Galatians 2:15-3:14 New Living Translation (NLT)
15 “You and I are Jews by birth, not ‘sinners’ like the Gentiles. 16 Yet we know that a person is made right with God by faith in Jesus Christ, not by obeying the law. And we have believed in Christ Jesus, so that we might be made right with God because of our faith in Christ, not because we have obeyed the law. For no one will ever be made right with God by obeying the law.”[a]
17 But suppose we seek to be made right with God through faith in Christ and then we are found guilty because we have abandoned the law. Would that mean Christ has led us into sin? Absolutely not! 18 Rather, I am a sinner if I rebuild the old system of law I already tore down. 19 For when I tried to keep the law, it condemned me. So I died to the law—I stopped trying to meet all its requirements—so that I might live for God. 20 My old self has been crucified with Christ.[b] It is no longer I who live, but Christ lives in me. So I live in this earthly body by trusting in the Son of God, who loved me and gave himself for me. 21 I do not treat the grace of God as meaningless. For if keeping the law could make us right with God, then there was no need for Christ to die.
The Law and Faith in Christ
3 Oh, foolish Galatians! Who has cast an evil spell on you? For the meaning of Jesus Christ’s death was made as clear to you as if you had seen a picture of his death on the cross. 2 Let me ask you this one question: Did you receive the Holy Spirit by obeying the law of Moses? Of course not! You received the Spirit because you believed the message you heard about Christ. 3 How foolish can you be? After starting your new lives in the Spirit, why are you now trying to become perfect by your own human effort? 4 Have you experienced[c] so much for nothing? Surely it was not in vain, was it?
5 I ask you again, does God give you the Holy Spirit and work miracles among you because you obey the law? Of course not! It is because you believe the message you heard about Christ.
6 In the same way, “Abraham believed God, and God counted him as righteous because of his faith.”[d] 7 The real children of Abraham, then, are those who put their faith in God.

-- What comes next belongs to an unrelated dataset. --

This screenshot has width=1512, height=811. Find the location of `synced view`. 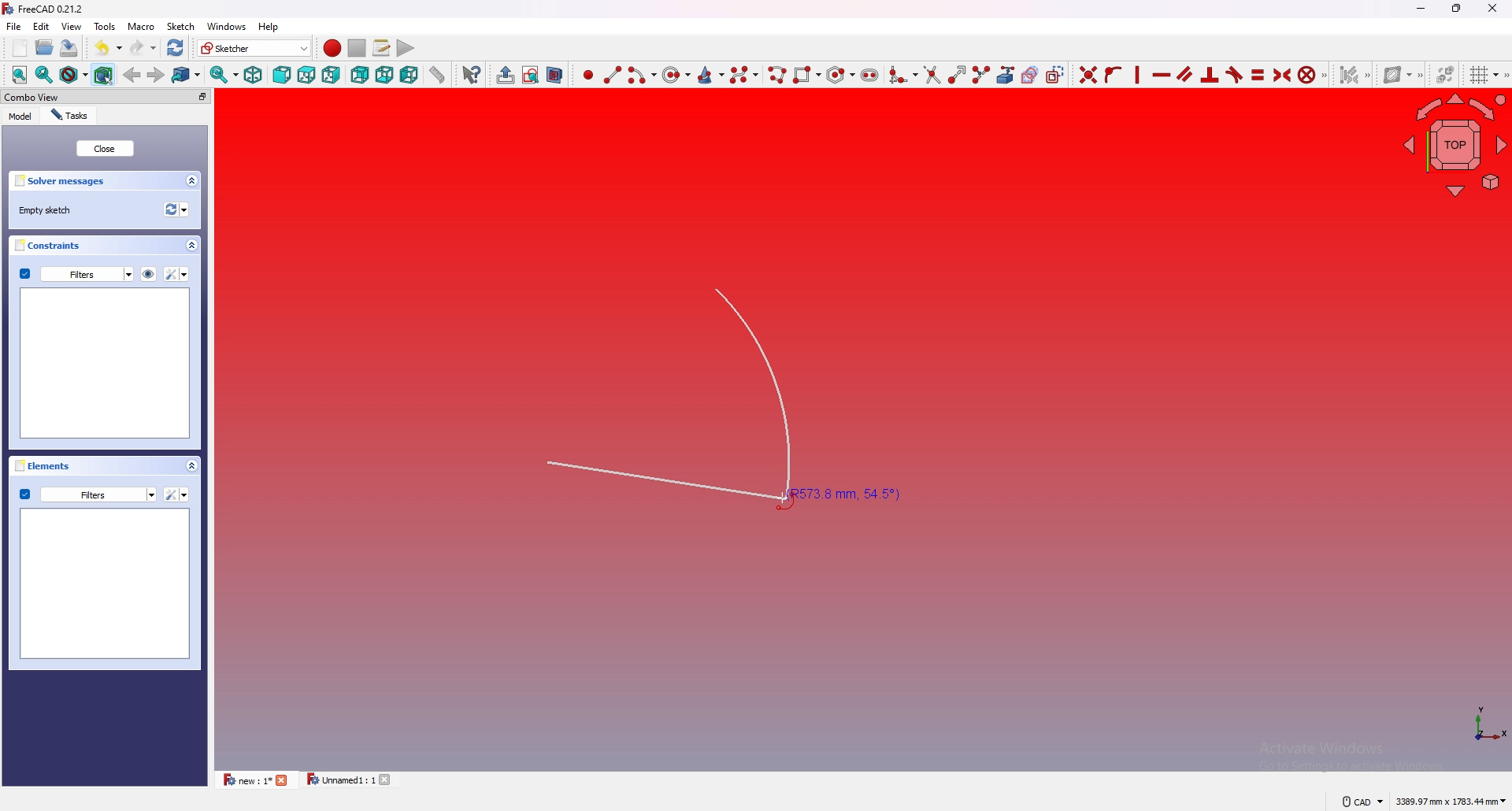

synced view is located at coordinates (225, 74).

8 What’s more, the Scriptures looked forward to this time when God would make the Gentiles right in his sight because of their faith. God proclaimed this good news to Abraham long ago when he said, “All nations will be blessed through you.”[e] 9 So all who put their faith in Christ share the same blessing Abraham received because of his faith.

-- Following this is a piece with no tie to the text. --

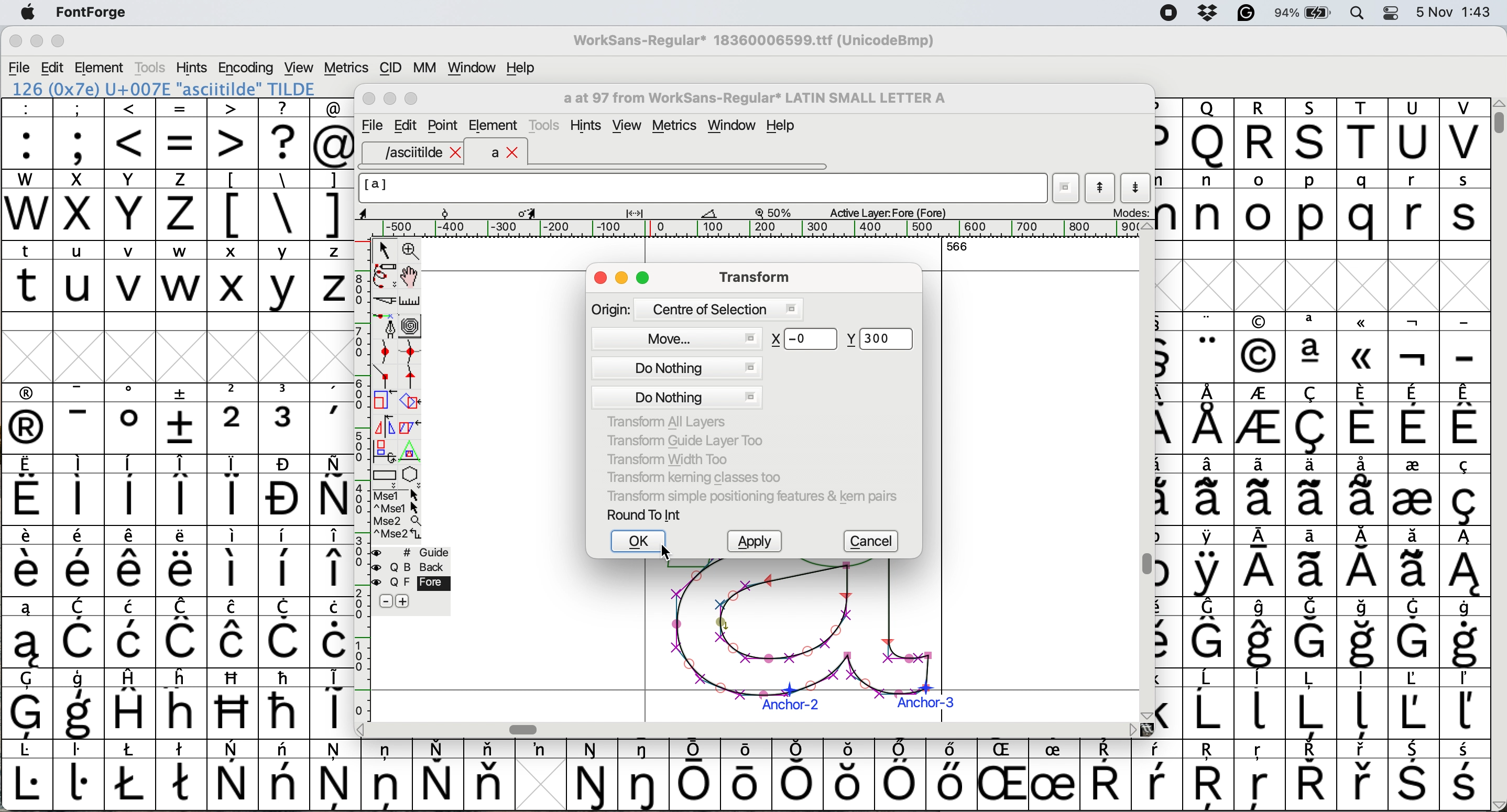 This screenshot has width=1507, height=812. What do you see at coordinates (1138, 187) in the screenshot?
I see `show next letter` at bounding box center [1138, 187].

10 But those who depend on the law to make them right with God are under his curse, for the Scriptures say, “Cursed is everyone who does not observe and obey all the commands that are written in God’s Book of the Law.”[f] 11 So it is clear that no one can be made right with God by trying to keep the law. For the Scriptures say, “It is through faith that a righteous person has life.”[g] 12 This way of faith is very different from the way of law, which says, “It is through obeying the law that a person has life.”[h]

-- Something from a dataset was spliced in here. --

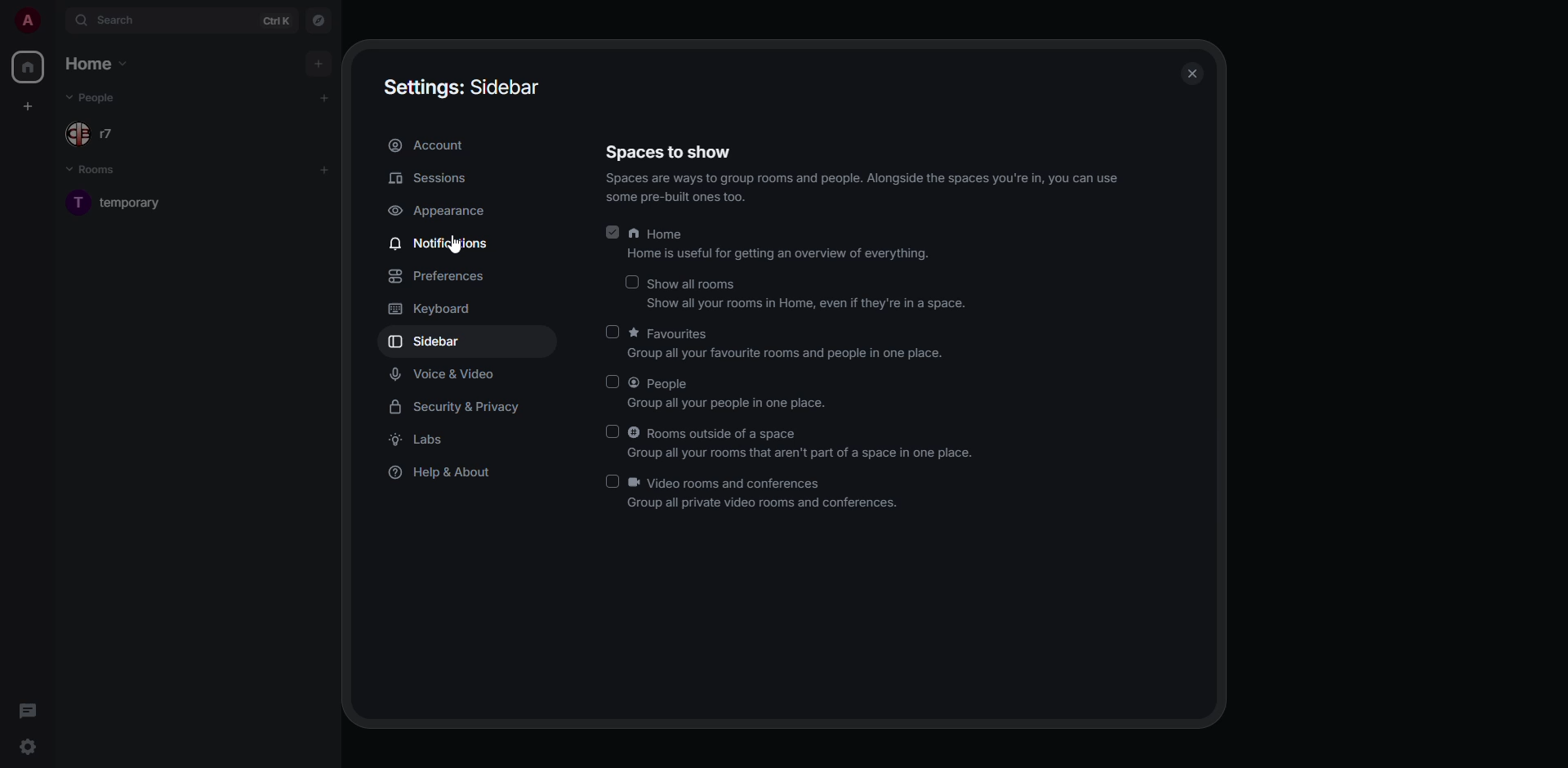 This screenshot has height=768, width=1568. What do you see at coordinates (454, 249) in the screenshot?
I see `cursor` at bounding box center [454, 249].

13 But Christ has rescued us from the curse pronounced by the law. When he was hung on the cross, he took upon himself the curse for our wrongdoing. For it is written in the Scriptures, “Cursed is everyone who is hung on a tree.”[i] 14 Through Christ Jesus, God has blessed the Gentiles with the same blessing he promised to Abraham, so that we who are believers might receive the promised[j] Holy Spirit through faith.